The following shows what Grady sees when he queries the SQL endpoint. As you can see, he can read all data which is not the desired outcome but we expected this.
Lesson learned: Grant Select on one object + Read All SQL endpoint data = User can read all data with SQL
See scenario 6 for an example of how “Deny Select + Read All SQL endpoint data” works.
In this scenario, Henrietta needs read access to read all data except dimension_customer. This is similar to scenario 3 but the steps are done in reverse order so that there is not gap between read all objects access and when read is limited to one object.
First, I Deny Select to Henrietta from SOL policy.
DENY SELECT ON [dimension_customer] TO "HenriettaM@xxxx.onmicrosoft.com"
Then I share the lakehouse with Henrietta with Read All SQL endpoint data.
At this point, the lakehouse and its related items show up in the OneLake datahub.
Henrietta has read access to all table except dimension_customer.
Lesson learned: “Deny Select” + “Share all SQL endpoint data” –> User can read all data except the object denied access to. In other words, ” “Share all SQL endpoint data” does not cancel the SOL policy. The steps taken in this scenario, are practical for cases where data should not be shared even for a few moments (scenario 3 did that).
In the last scenario, Isiah needs to only read dimension_employee and no other table.
I run a Grant Select SQL command as shown below to give Isaiah read access to just one table.
GRANT SELECT ON [dimension_employee] TO "IsaiahL@xxxx.onmicrosoft.com"
Next, I will share the lakehouse without selecting any options. This will give Isiah connect permission.

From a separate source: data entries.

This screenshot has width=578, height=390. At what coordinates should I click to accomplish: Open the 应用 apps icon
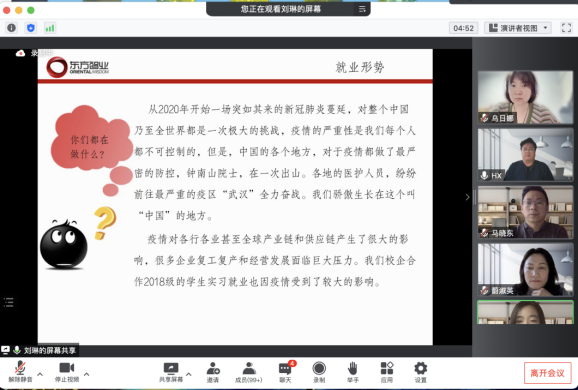tap(387, 372)
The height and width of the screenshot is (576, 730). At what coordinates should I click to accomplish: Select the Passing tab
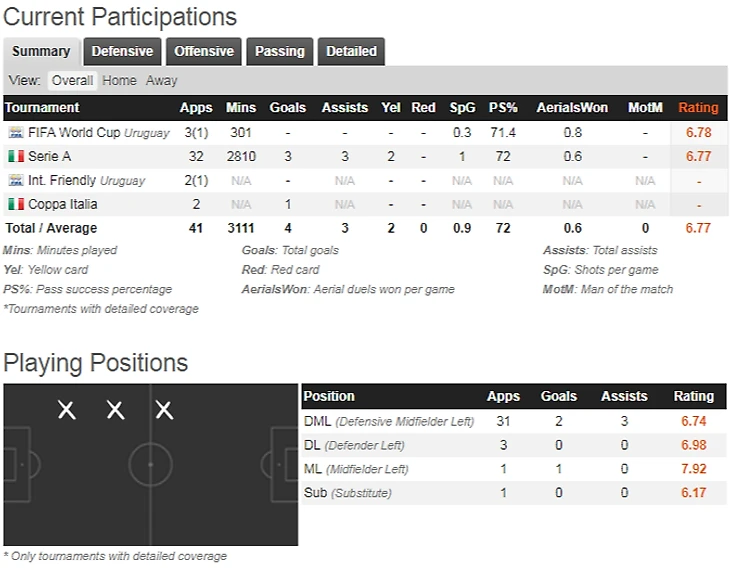tap(280, 51)
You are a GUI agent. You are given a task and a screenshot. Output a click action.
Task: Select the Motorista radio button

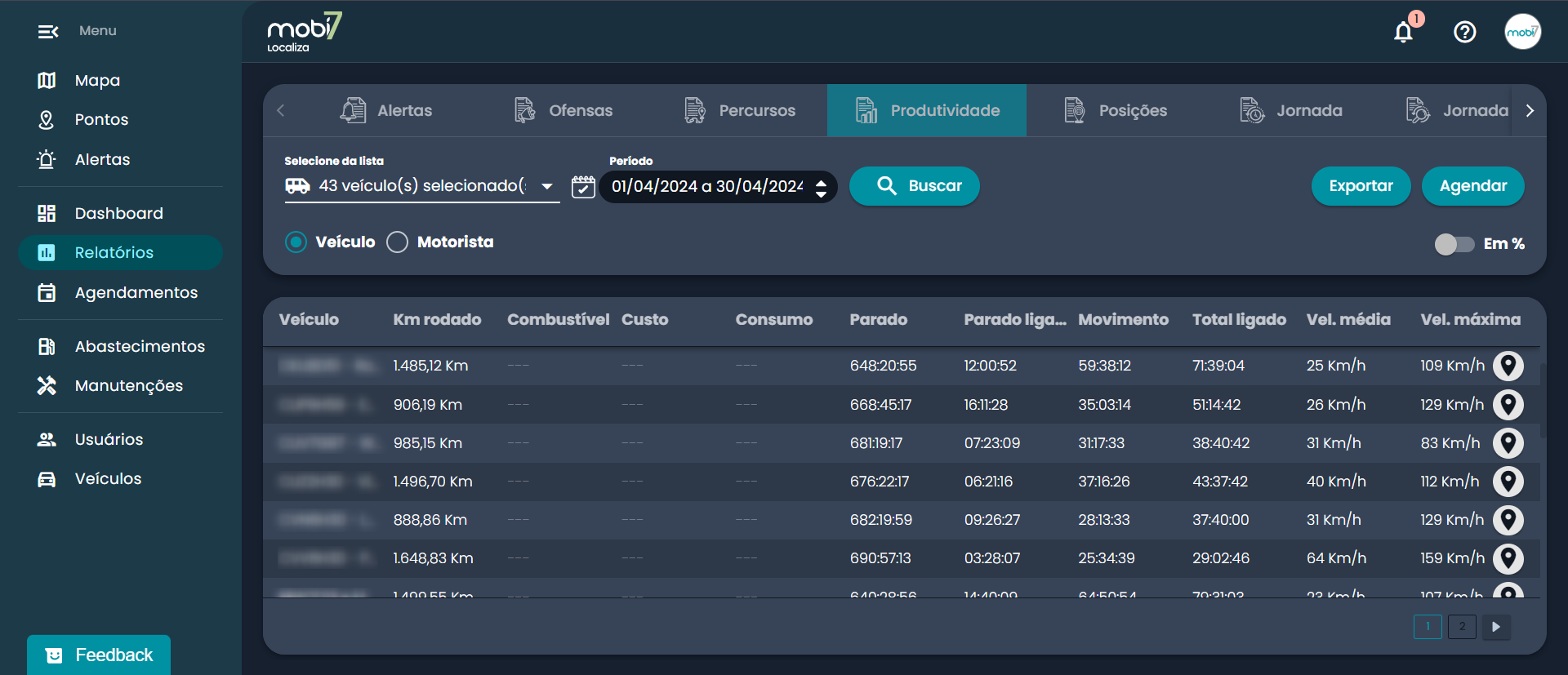398,242
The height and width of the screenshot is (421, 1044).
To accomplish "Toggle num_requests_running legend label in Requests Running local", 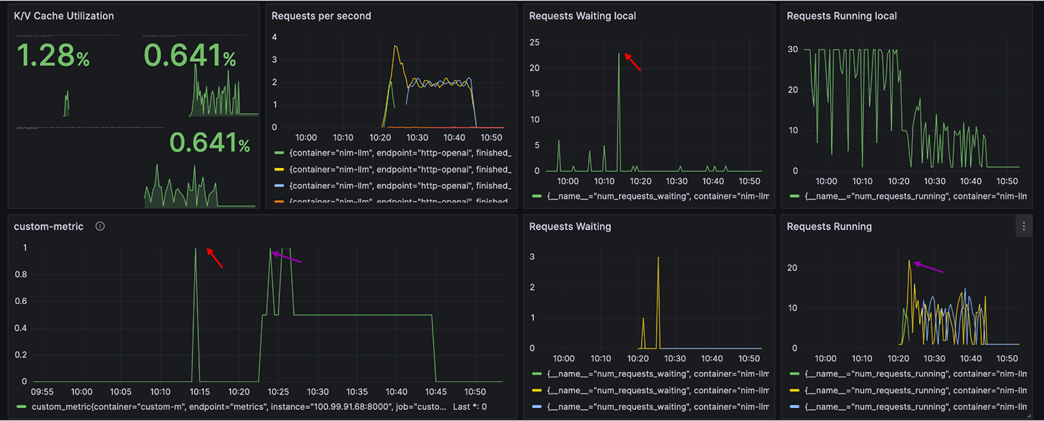I will coord(912,197).
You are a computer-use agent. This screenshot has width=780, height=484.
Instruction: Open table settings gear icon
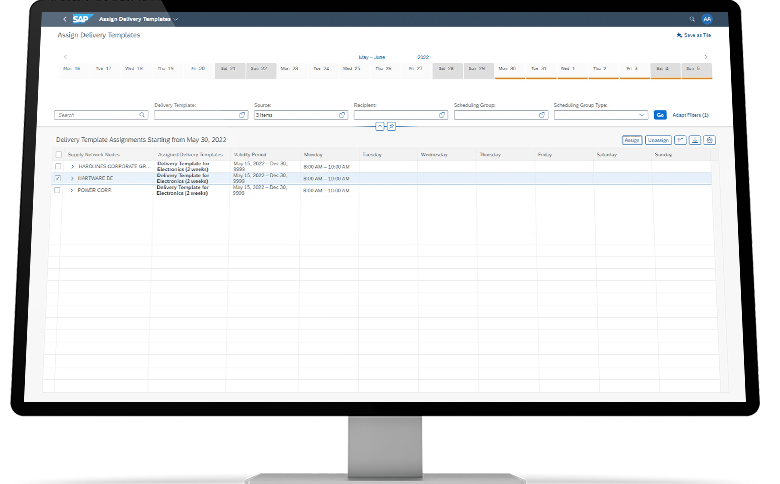click(709, 140)
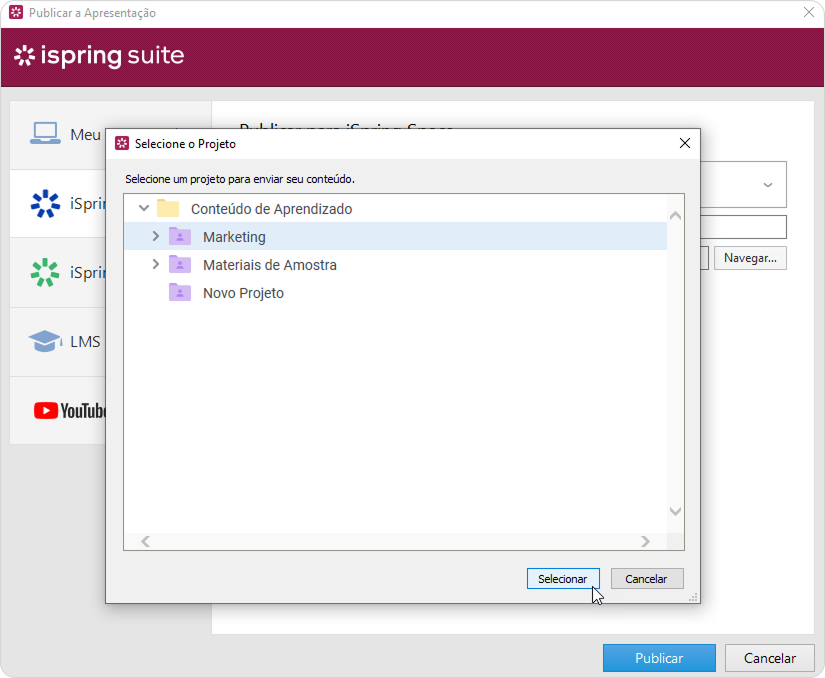Image resolution: width=825 pixels, height=678 pixels.
Task: Click the LMS graduation cap icon
Action: coord(45,341)
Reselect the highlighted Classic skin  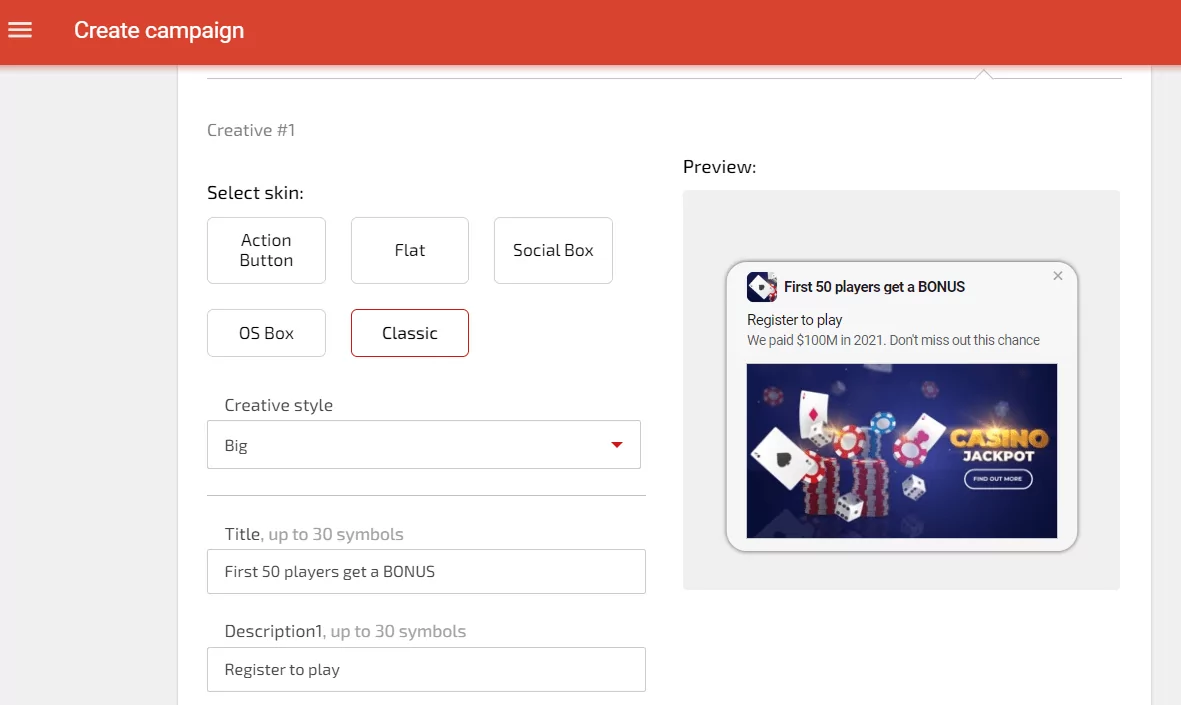[409, 332]
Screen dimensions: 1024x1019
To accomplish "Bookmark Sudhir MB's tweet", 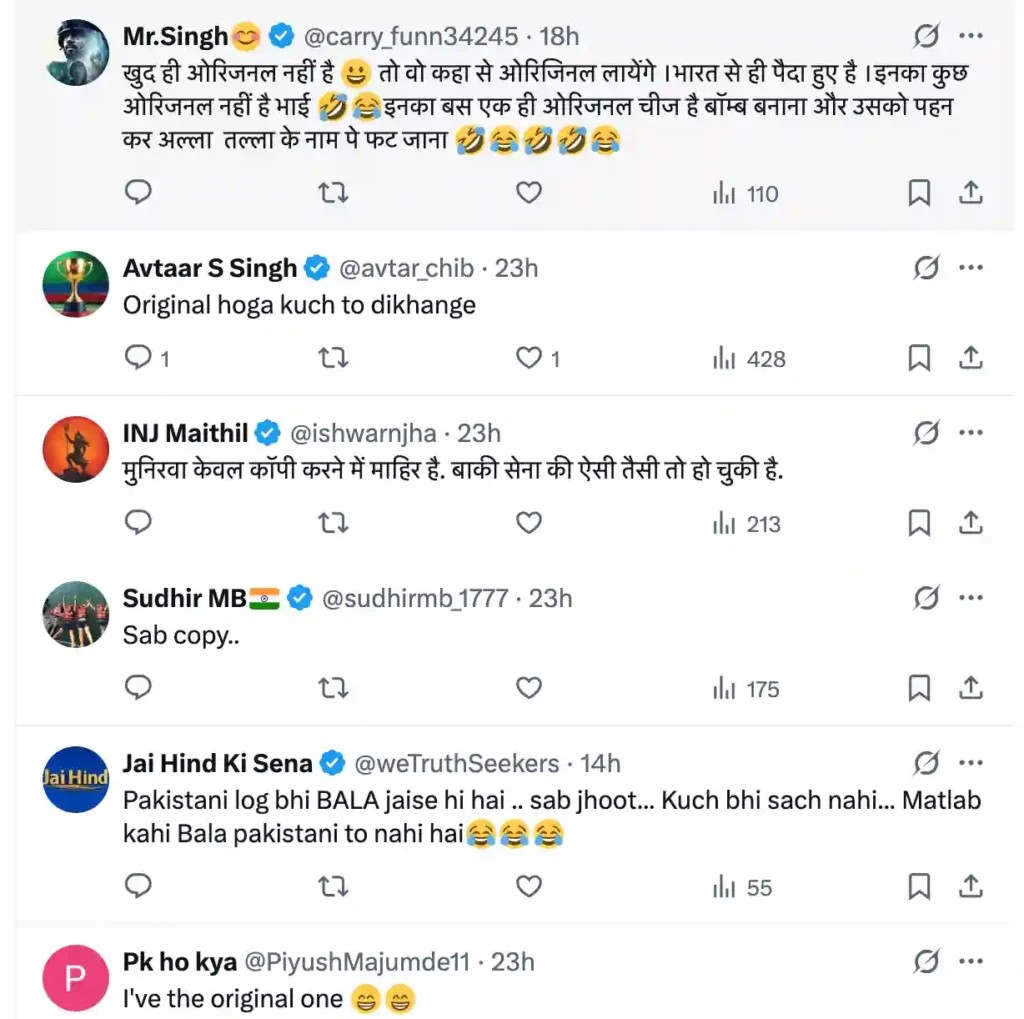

This is what the lakehouse permissions look like at this point. Note that due to a bug, ReadData is in place for users that I shared the lakehouse with them with “Read all SQL endpoint data”; however, it is not shown in this interface. This is a temporary display issue that should be resolved soon.
Isiah can connect to the SQL endpoint and sees only dimension_employee.
Microsoft Fabric already provides sound mechanisms for securing and sharing data at multiple levels starting from workspace to item to object level. Beyond object level, column and row level security are available as of September 2023. I will explore column and row level security in a future post. In its current state, Microsoft Fabric has sufficient sharing and security mechanisms for an enterprise scale lakehouse/warehouse implementation.
At some point in future, OneLake security will be added which will allow table/folder security in Onelake. Onelake security will enabe object level security with Spark and beyond.